5 Questions with MetLife Real Estate Investors’ Mark Wilsmann

Mark Wilsmann has helped MetLife Real Estate Investors maintain a leading position among life companies in commercial mortgage lending.

mark wilsmannAs head of real estate equity strategies and a managing director for MetLife Real Estate Investors, Mark Wilsmann has helped the company maintain a leading position among life companies in commercial mortgage lending.

Wilsmann recently spoke with MHN about the state of the industry and MetLife’s place in it.

MHN: What do you expect from investors for 2016?

Wilsmann: Many investors are cautious as a result of the pullback in public equities and widening spreads in fixed income, but still view commercial real estate as a relatively attractive place to invest. I expect that 2016 will be another active year for transactions, with pricing continued strong for high quality core deals, but with tougher conditions for transitional properties as investors pull back from risk.

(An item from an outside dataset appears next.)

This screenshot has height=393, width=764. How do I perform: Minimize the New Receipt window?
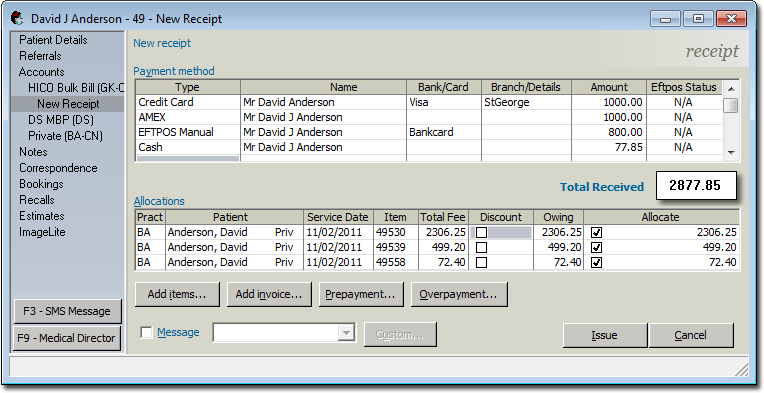[666, 19]
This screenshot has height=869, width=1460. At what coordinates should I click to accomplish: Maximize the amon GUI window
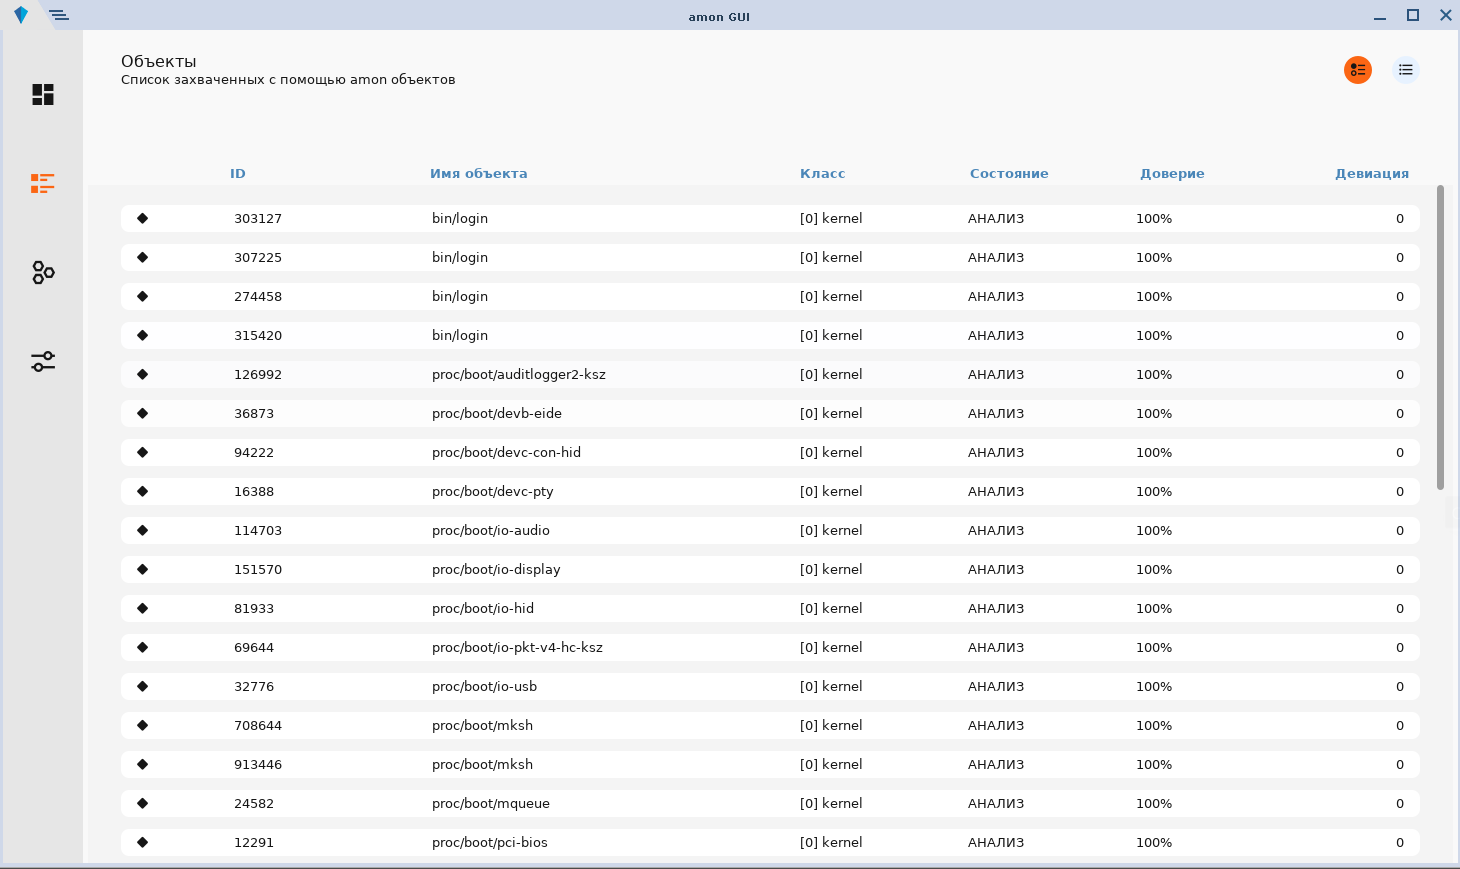click(1412, 15)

At this stage of the cycle, we think real estate is priced fairly across primary and secondary markets and across Class A and Class B properties. The arbitrage opportunities that were available earlier in the cycle are generally not there anymore. That’s not to say that all properties will be priced to perfection. We expect that supply and demand for product will be more balanced this year than in recent years, with more sellers coming to the market. From that perspective, buyers will have more leverage this year.

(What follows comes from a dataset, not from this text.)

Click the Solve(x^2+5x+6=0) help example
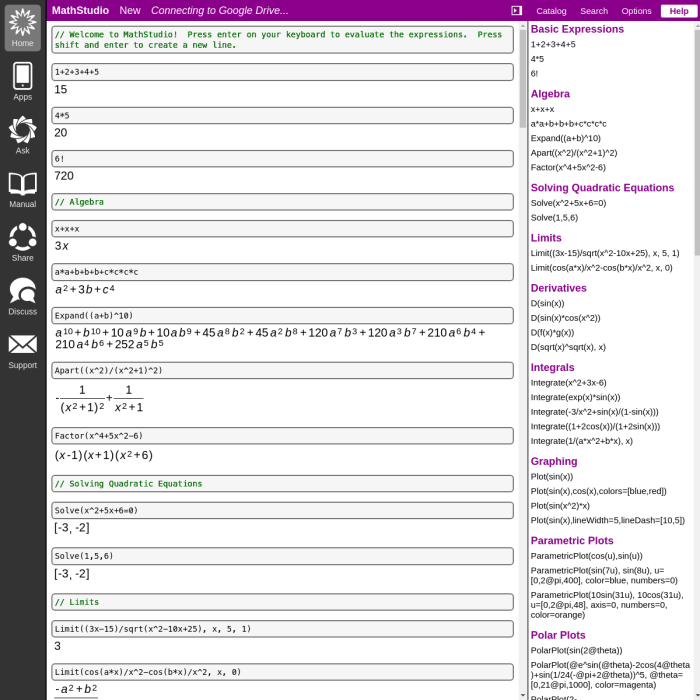The image size is (700, 700). point(568,203)
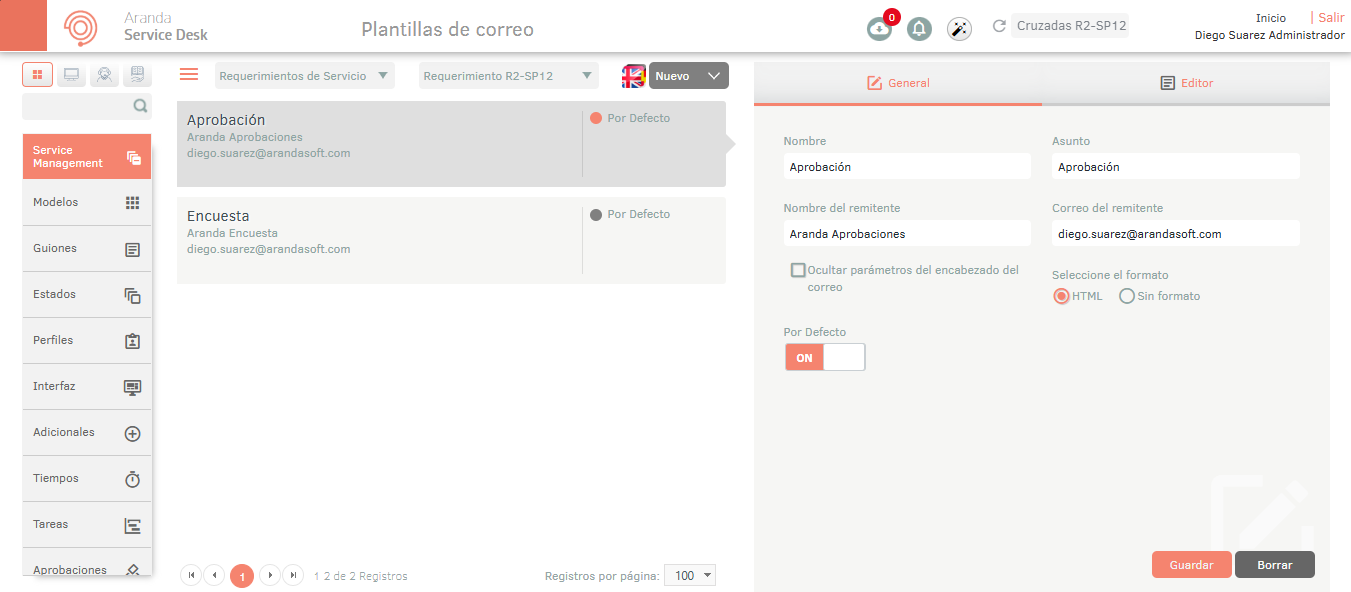Click the notifications bell icon
The image size is (1351, 592).
tap(919, 29)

MHN: What’s expected for multifamily finance? Are any changes ahead regarding such areas as the availability of financing for new development, stabilized properties and value-add opportunities, for instance?

Wilsmann: All the sources of debt are active in the market, including Agencies, Banks, Life Companies, CMBS and debt funds. New regulations from Dodd Frank and Basel are impacting the traditional lenders and CMBS, generally keeping proceeds levels down. Debt is available for value-add and development, but it will continue to take more equity to get deals done. Lenders generally dialed back risk-taking in the last six months of 2015, and we expect that trend to continue in 2016.

MHN: Are any capital sources likely to become either more active or less active lenders in 2016? What effect will that have on the lending climate overall?

Wilsmann: Banks and life companies will be active in 2016, but will remain disciplined in part because of caution about a potential downward turn in the market, and in part because of new capital requirement resulting from the new regulations. As risk retention rules become effective late in the year, CMBS pricing, which is already wide compared to bank and life-company balance sheet loans, will widen further. Unlike conditions prior to the global financial crisis, when CMBS was often the most efficient source of debt capital, in the near term, it is likely to be the most expensive. But it is still viable for large single asset deals and properties ‘outside the box’ for life companies and banks.

MHN: What is the company working on now? What are you excited about in the year ahead?

Wilsmann: We are working on a variety of strategies, for both our institutional clients and the MetLife general account. Though it may not sound glamorous, what I am most excited about this year is taking advantage of rising rents and continued healthy demand in many of our markets to drive NOI growth. We will be very selective in our acquisitions this year, but we will be focusing on asset management to lock in attractive income for our investors.

MHN: What do you think is the most important thing that investors need to be aware of in today’s multifamily environment?

Wilsmann: Investors need to be aware that the dramatic rent growth we have seen over the past several years will moderate, and come back down to earth. But that doesn’t mean that multifamily won’t continue to be an attractive place to invest. Just that the double-digit total returns that we have enjoyed will likely come down to the high single digits. But that is still awfully attractive compared to the paltry returns investors are faced with in many other sectors.